* Start Given passage *
Specifically, the segmenter 14h first determines the number of segments of the video conversion region based on the size of the video conversion region and the processing volume per CPU core (Step S121). The segmenter 14h then determines the shape and size of each segment of the video conversion region, based on the number of segments of the video conversion region determined in Step S121 and the motion vector calculated in Step S115 (Step S122). The segmenter 14h then segments the video conversion region according to the segmentation shape and size determined in Step S122 (Step S123). The processing thereby ends.

<(2) First Transmission Control Processing> FIG. 11 is a flowchart illustrating the procedures of first transmission control processing according to Embodiment 1. This processing is, in one example, repeated every time the screen update period elapses. As illustrated in FIG. 11, when the video conversion determiner 14e determines to perform video conversion (Yes in Step S301), the transmission controller 14j selects one of updated regions generated by the screen generator 14b (Step S302).

The transmission controller 14j then determines whether the updated region selected in Step S302 is outside the video conversion region set by the video conversion region setter 14g (Step S303). When the updated region is not outside the video conversion region (No in Step S303), the transmission controller 14j proceeds to Step S305 without causing the first image transmitter 14k to transmit an image of the updated region.

When, on the other hand, the updated region is outside the video conversion region (Yes in Step S303), the transmission controller 14j causes the first image transmitter 14k to transmit an image of the updated region to the client terminal 30 (Step S304).
* End Given passage *
* Start Information shown *
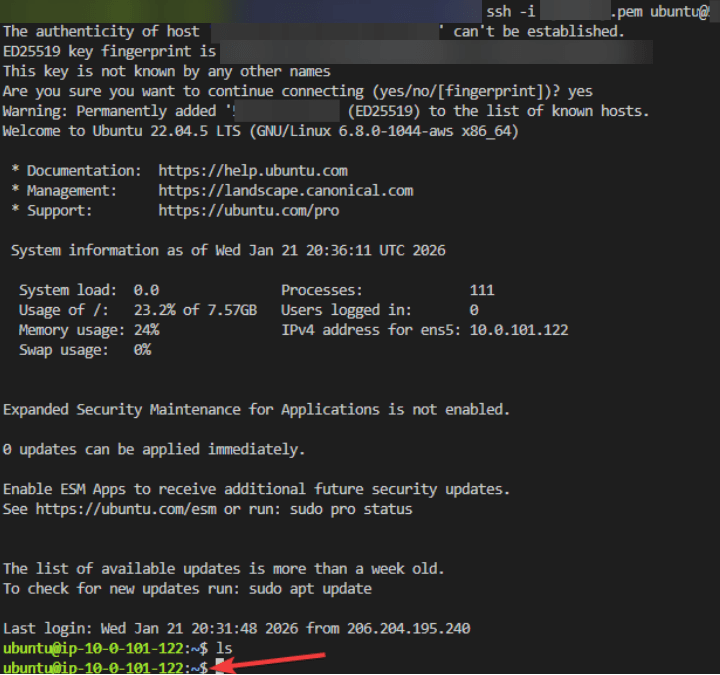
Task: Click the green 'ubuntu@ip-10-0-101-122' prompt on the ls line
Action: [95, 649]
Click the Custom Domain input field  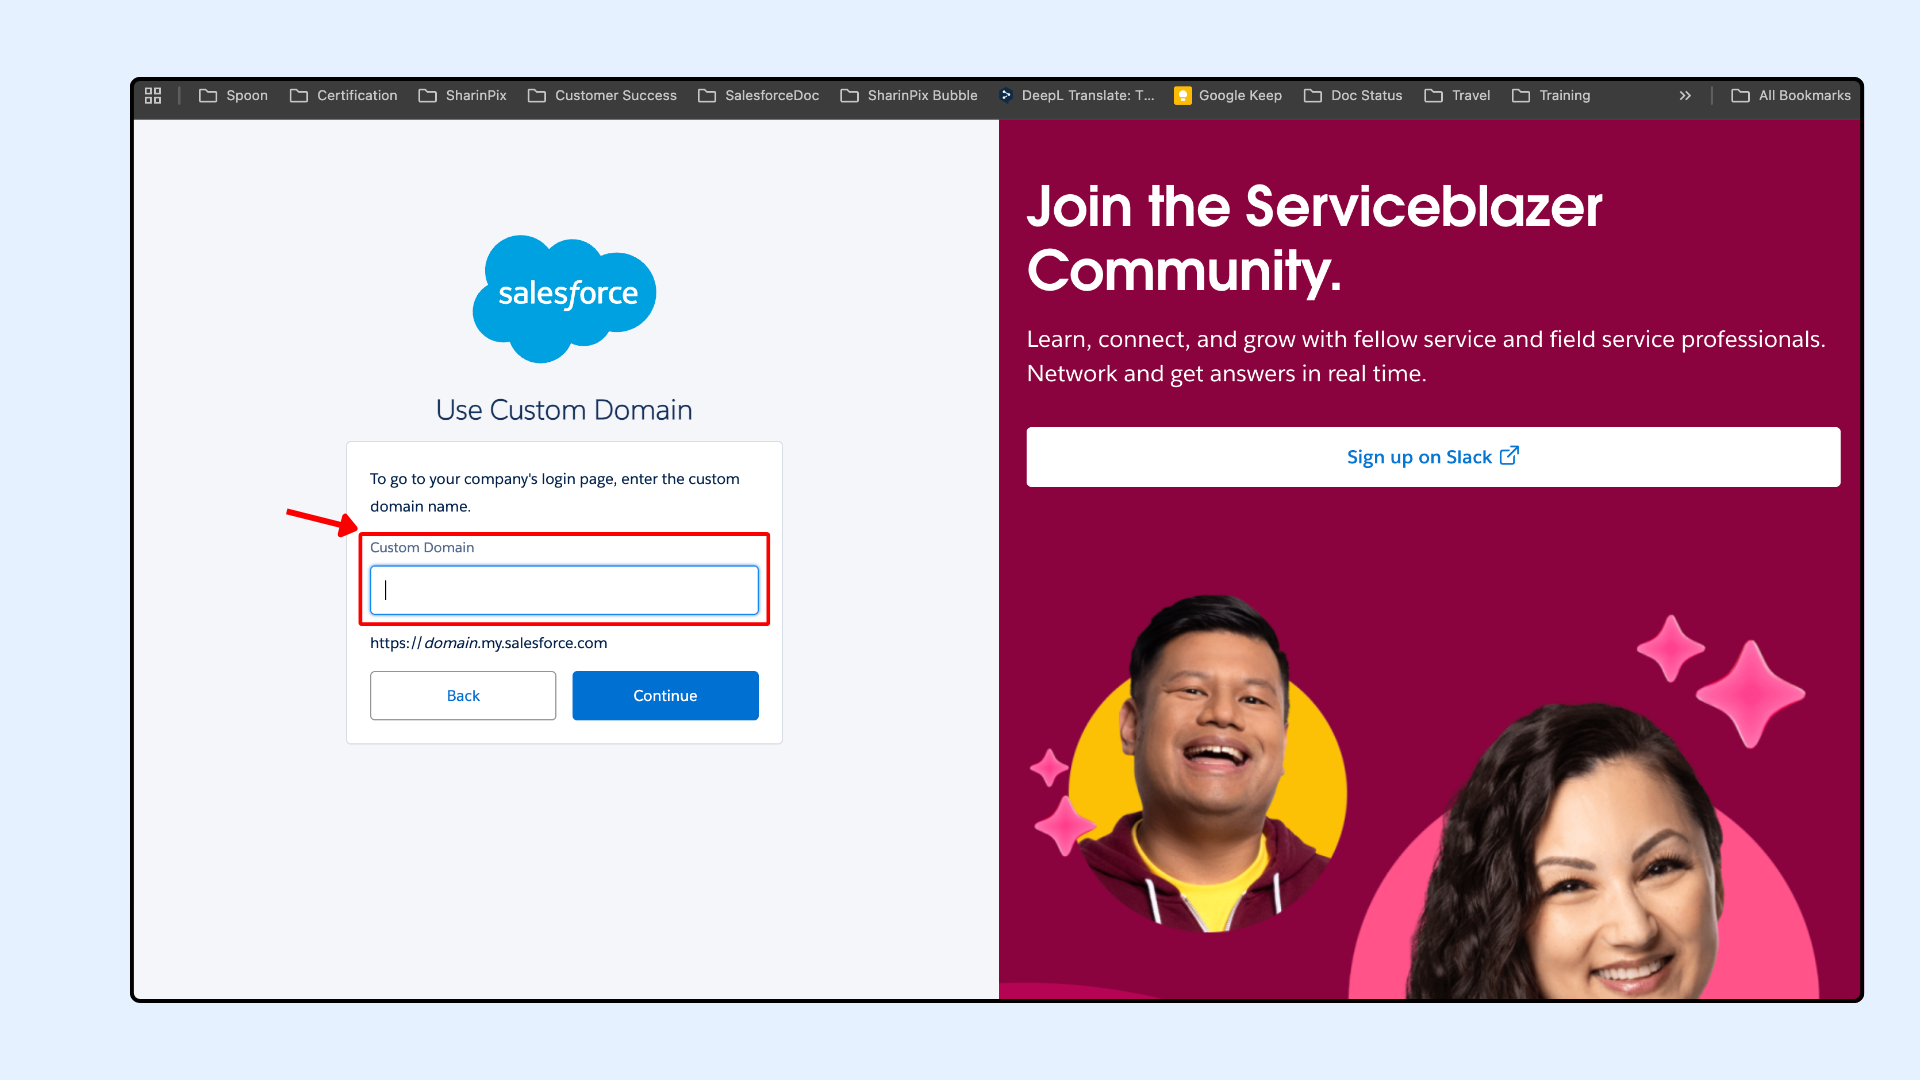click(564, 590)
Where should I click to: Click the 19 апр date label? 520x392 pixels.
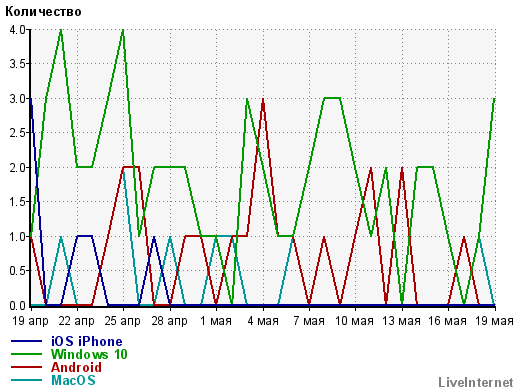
* End Information shown *
**Tasks to carry out**
1: From the passage on video conversion and transmission control, list every component that is given a reference numeral, with its numeral.
2: Carry the passage on video conversion and transmission control forward from its last sentence.

**Replies**
1:
segmenter 14h
video conversion determiner 14e
transmission controller 14j
screen generator 14b
video conversion region setter 14g
first image transmitter 14k
client terminal 30

2:
The above-described processing from Steps S302 to S304 is repeated (No in Step S305) until all the updated regions generated by the screen generator 14b are selected. Once all the updated regions generated by the screen generator 14b are selected (Yes in Step 305), the processing ends.

When the video conversion determiner 14e does not determine to perform video conversion (No in Step S301), the transmission controller 14j causes the first image transmitter 14k to sequentially transmit images of the updated regions generated by the screen generator 14b (Step (S306), and the processing ends.

<(3) Second Transmission Control Processing> FIG. 12 is a flowchart illustrating the procedures of second transmission control processing according to Embodiment 1. This processing is, in one example, executed when the video conversion determiner 14e determines to perform video conversion. As illustrated in FIG. 12, the transmission controller 14j assigns and inputs segments of a video conversion region obtained by the segmenter 14h to the CPU cores of the encoder 14m (Step S501).

Using its CPU cores in parallel, the encoder 14m encodes the segments of the video conversion region assigned to the CPU cores of the encoder 14m in Step S501 and thereby obtains encoded images (Step S502).

Thereafter, the second image transmitter 14n transmits, to the client terminal 30, the encoded images of the respective segments of the video conversion region obtained by the encoder 14m (Step S503), and the processing thus ends.

<One Aspect of Advantageous Effects> As described above, the server device 10 according to the present embodiment segments a video conversion region on a desktop screen that the server device 10 transmits to the client terminal 30, along border lines set according to a direction in which an updated region moves in the video conversion region. Thus, the server device 10 according to the present embodiment may avoid decrease in the compression efficiency for a video conversion region on the desktop screen.

Embodiment 2

An embodiment of the disclosed device has been described above, but the present disclosure may be implemented in various ways other than the foregoing embodiment. The following description provides such other embodiments of the disclosed device.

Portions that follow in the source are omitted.